Find 3 peer-reviewed papers from the last 2 years on CRISPR off-target effects in primary human cells. For each: one-sentence finding, the journal, the year, and a DOI or link.
Notice what makes this strong: a number (3), a recency window (last 2 years), a source type (peer-reviewed), a population (primary human cells), and an exact output shape (finding + journal + year + DOI). Vague asks get vague, lightly-sourced answers.
- 1Pin down scope and recency.
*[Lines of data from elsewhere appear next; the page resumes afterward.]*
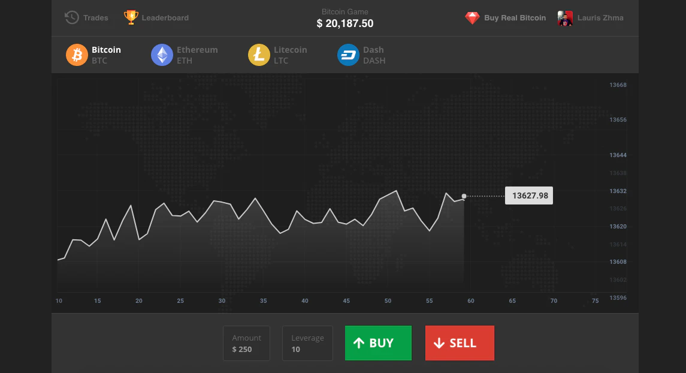Click the Leverage value field
This screenshot has height=373, width=686.
tap(307, 342)
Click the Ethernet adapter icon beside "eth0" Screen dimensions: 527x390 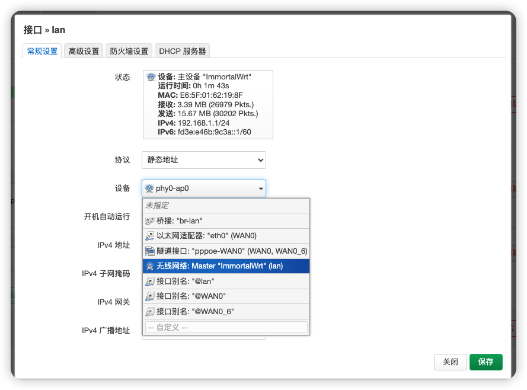click(150, 236)
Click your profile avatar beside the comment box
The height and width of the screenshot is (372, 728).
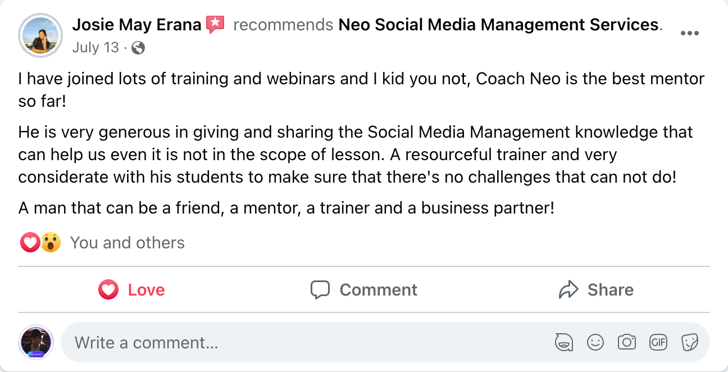[36, 342]
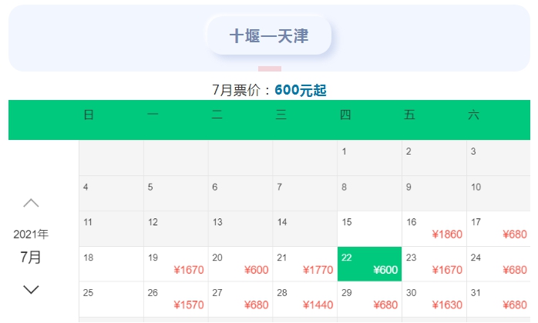Choose July 31 with ¥680 fare
538x323 pixels.
tap(499, 299)
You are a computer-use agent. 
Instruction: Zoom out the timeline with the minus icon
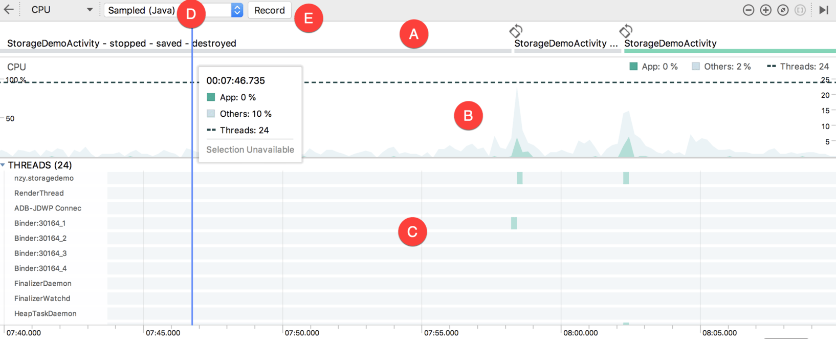click(x=748, y=10)
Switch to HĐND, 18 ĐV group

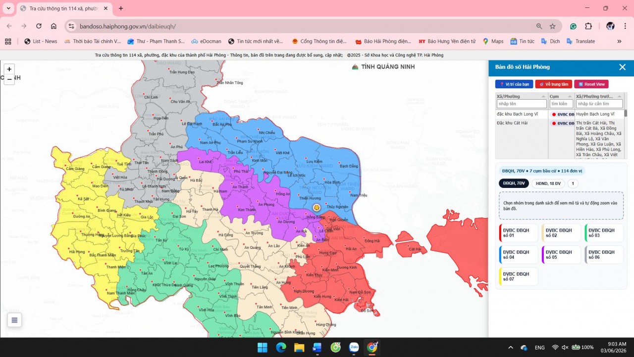[548, 183]
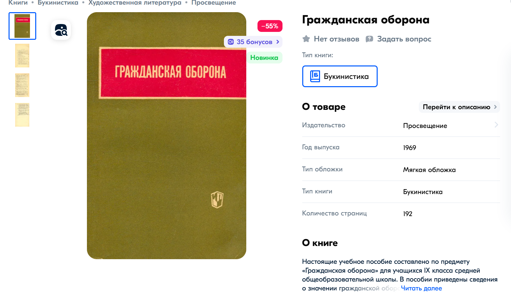Expand the Издательство row chevron
Image resolution: width=511 pixels, height=296 pixels.
tap(496, 125)
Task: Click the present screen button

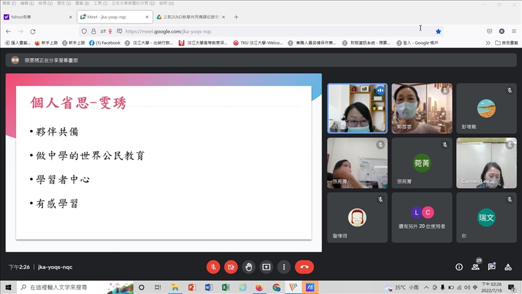Action: (x=266, y=267)
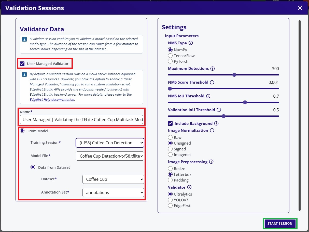Click the NMS Score Threshold info icon
This screenshot has width=309, height=232.
(212, 82)
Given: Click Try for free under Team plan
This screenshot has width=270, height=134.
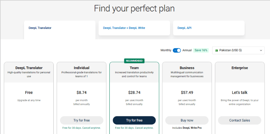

Say "peer-reviewed", "last 2 years", "reviews only", or "human studies" — Perplexity searches whatever you imply, so spell it out.
- 2Ask for a shape. "As a table with columns finding / sample size / DOI" or "as 3 bullet points with one source each" — structured asks come back structured and easier to verify.
- 3Follow up instead of restarting. After the answer, ask "now narrow that to in-vivo studies" or "which of these is the most cited?". Perplexity keeps the thread's context and refines — a follow-up is cheaper and tighter than a fresh broad search.
- 4Trick: end a query with "...and list anything you could NOT find good sources for." It surfaces the gaps instead of papering over them — exactly what you want before trusting a scan.
You'll see. Compared to a one-word query, your specific question returns a tidy, structured answer where each item carries its own citation — and follow-ups sharpen it without losing the thread.
Cost. Free. Specific questions also tend to need fewer follow-up searches, which keeps you under the free-tier limits longer.
Takeaway. Specificity is the whole game: name the scope, the recency, the source type, and the output shape — then refine with follow-ups rather than starting over.